Fotoquelle: UDSB
Sakralbauten
Denkmalkategorie

Kirche zu Dörnfeld an der Ilm

Über dieses Denkmal

Die neugotische Saalkirche stammt aus dem Jahr 1902 und wurde an Stelle der alten Dorfkirche errichtet. Die aus Werksteinen gebaute Kirche hat einen eingezogenen fünfseitig schließenden Chor. Im Westen steht der Glockenturm, der ein verschiefertes spitzes Zeltdach trägt. Eine Besonderheit ist der offene Glockenstuhl.

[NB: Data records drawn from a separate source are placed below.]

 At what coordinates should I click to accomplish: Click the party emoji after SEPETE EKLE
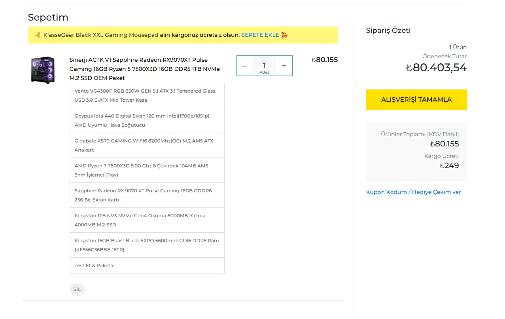285,35
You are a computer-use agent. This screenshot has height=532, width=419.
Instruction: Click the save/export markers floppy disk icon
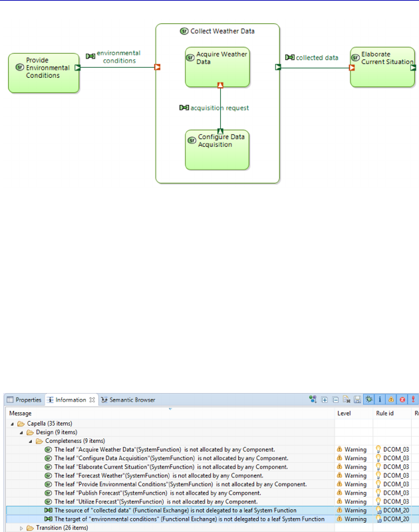coord(357,400)
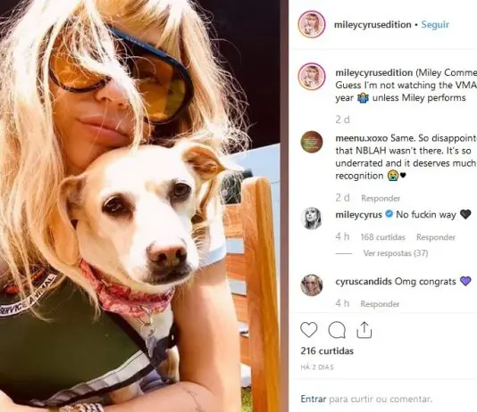Click the HÁ 2 DIAS post timestamp
477x412 pixels.
pyautogui.click(x=317, y=367)
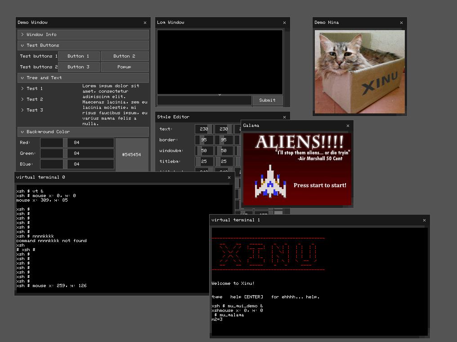Click Submit in the Log Window
Screen dimensions: 457x342
(268, 100)
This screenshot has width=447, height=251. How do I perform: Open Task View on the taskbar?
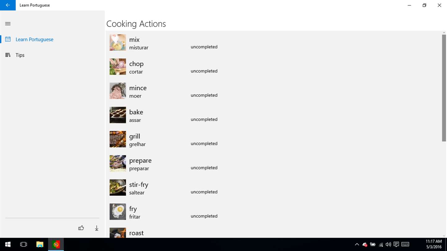(x=24, y=244)
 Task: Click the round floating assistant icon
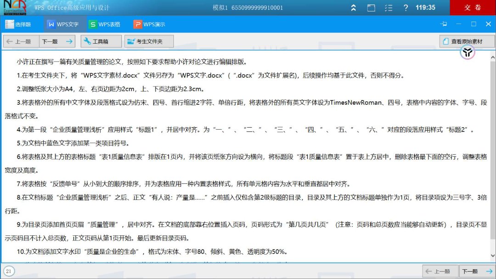(x=468, y=53)
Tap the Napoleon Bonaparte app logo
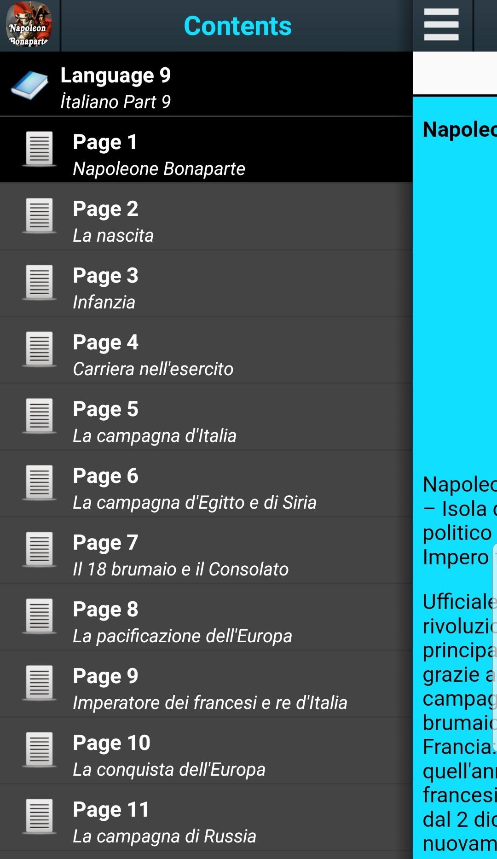This screenshot has height=859, width=497. pos(29,25)
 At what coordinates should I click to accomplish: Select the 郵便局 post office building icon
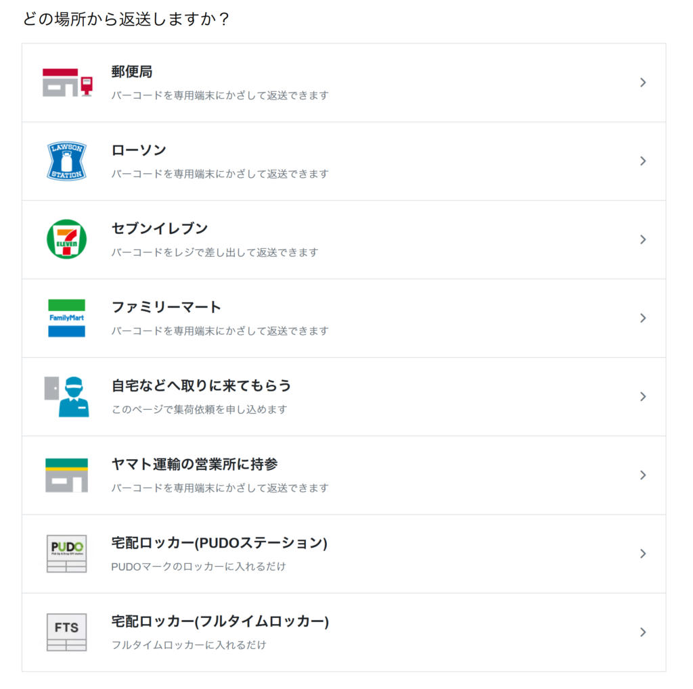(x=66, y=82)
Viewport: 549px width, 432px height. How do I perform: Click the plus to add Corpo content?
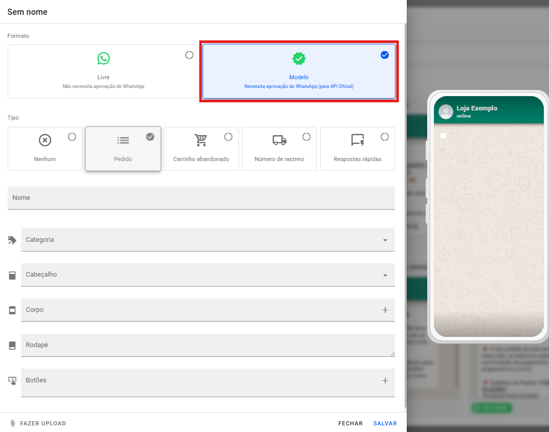[x=385, y=310]
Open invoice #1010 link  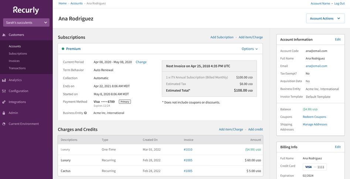[x=188, y=149]
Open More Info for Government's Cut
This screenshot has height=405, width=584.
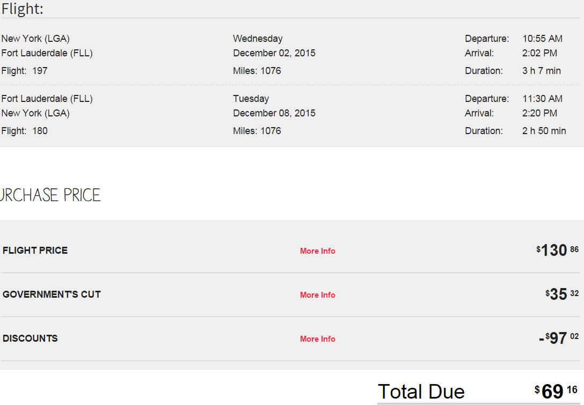pos(318,295)
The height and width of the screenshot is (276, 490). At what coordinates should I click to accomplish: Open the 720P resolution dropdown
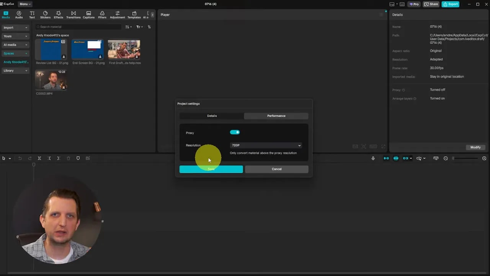point(266,145)
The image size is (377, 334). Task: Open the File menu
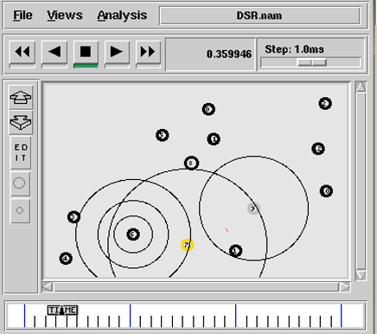[22, 16]
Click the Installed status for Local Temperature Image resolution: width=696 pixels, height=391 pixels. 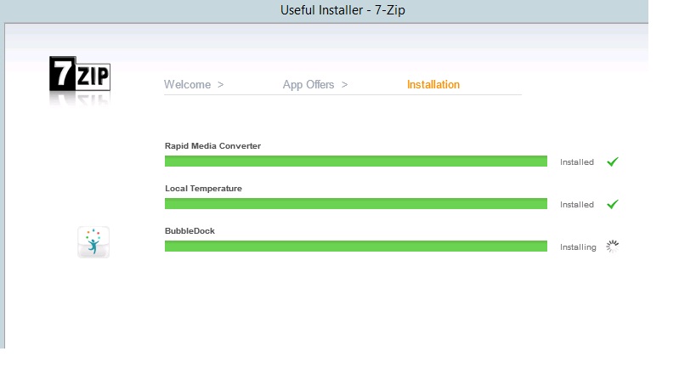[576, 205]
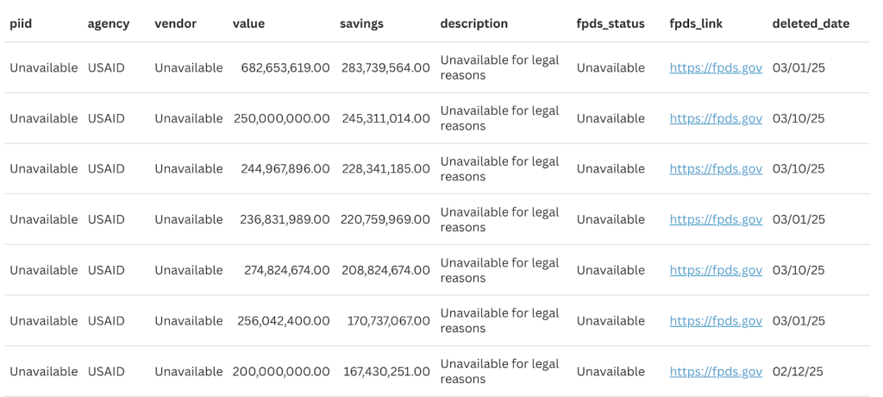
Task: Select the 170,737,067.00 savings cell
Action: click(389, 321)
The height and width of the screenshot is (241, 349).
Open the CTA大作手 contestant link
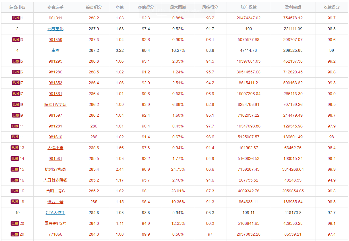[x=55, y=213]
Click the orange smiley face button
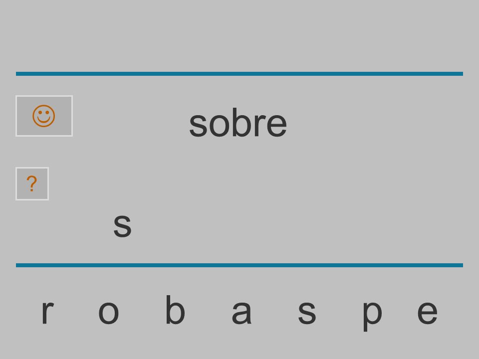Image resolution: width=479 pixels, height=359 pixels. coord(44,116)
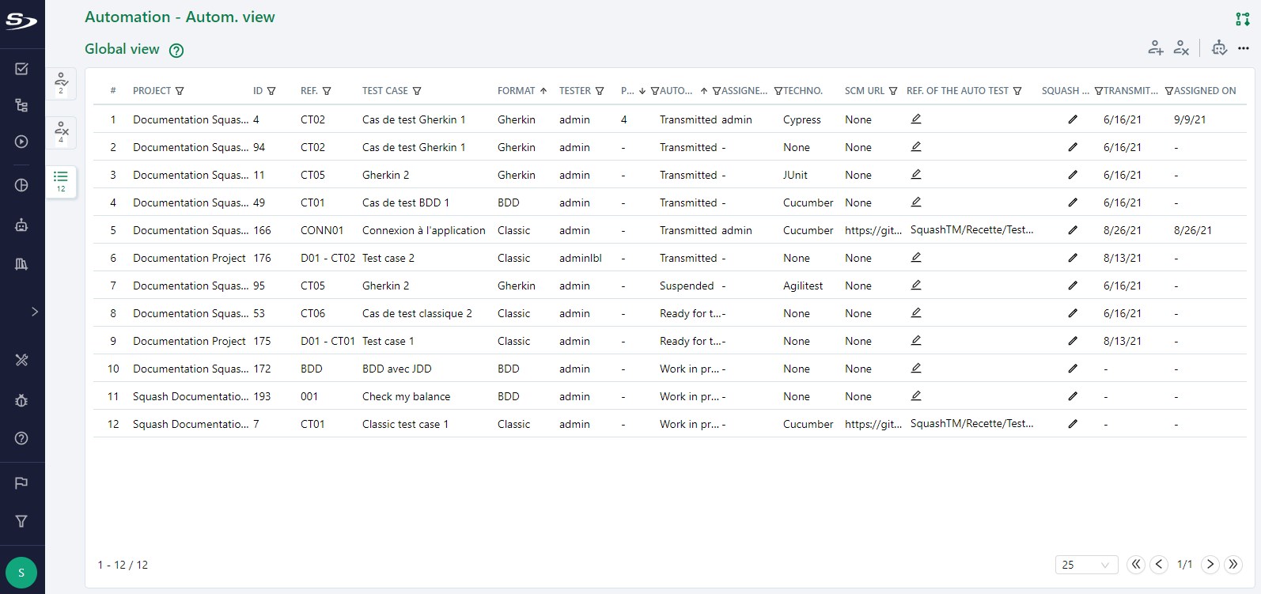Sort by the FORMAT column header

tap(516, 91)
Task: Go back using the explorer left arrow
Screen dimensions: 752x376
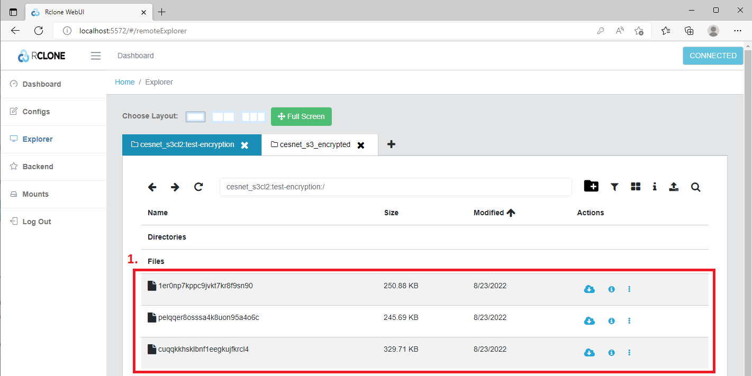Action: click(x=152, y=187)
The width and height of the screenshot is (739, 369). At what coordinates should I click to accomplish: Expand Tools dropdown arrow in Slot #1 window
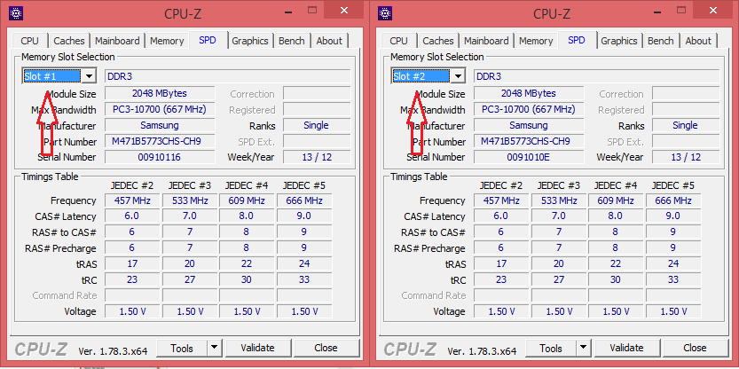click(x=214, y=349)
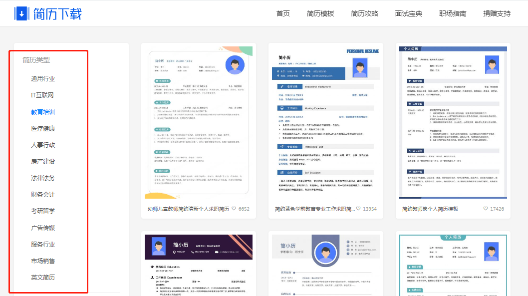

Das Langhaus hat ein kleeblattförmig profiliertes Traufgesims. Seitlich des Durchganges ist je ein Epitaph aus der Mitte des 16. Jahrhunderts mit der Darstellung einer gerüsteten Figur. Das Langhaus hat eine hölzerne bemalte Decke. An drei Seiten sind Emporen, die im Querschnitt trapezförmig sind. Am Kanzelaltar wurden Reste eines spätgotischen Flügelaltars verwendet. Die Orgel mit 9 Registern, verteilt auf ein Manual und ein Pedal, wurde um 1901 von Adam Eifert gebaut.

Programm

Imbissangebot; Besichtigung der Kirche.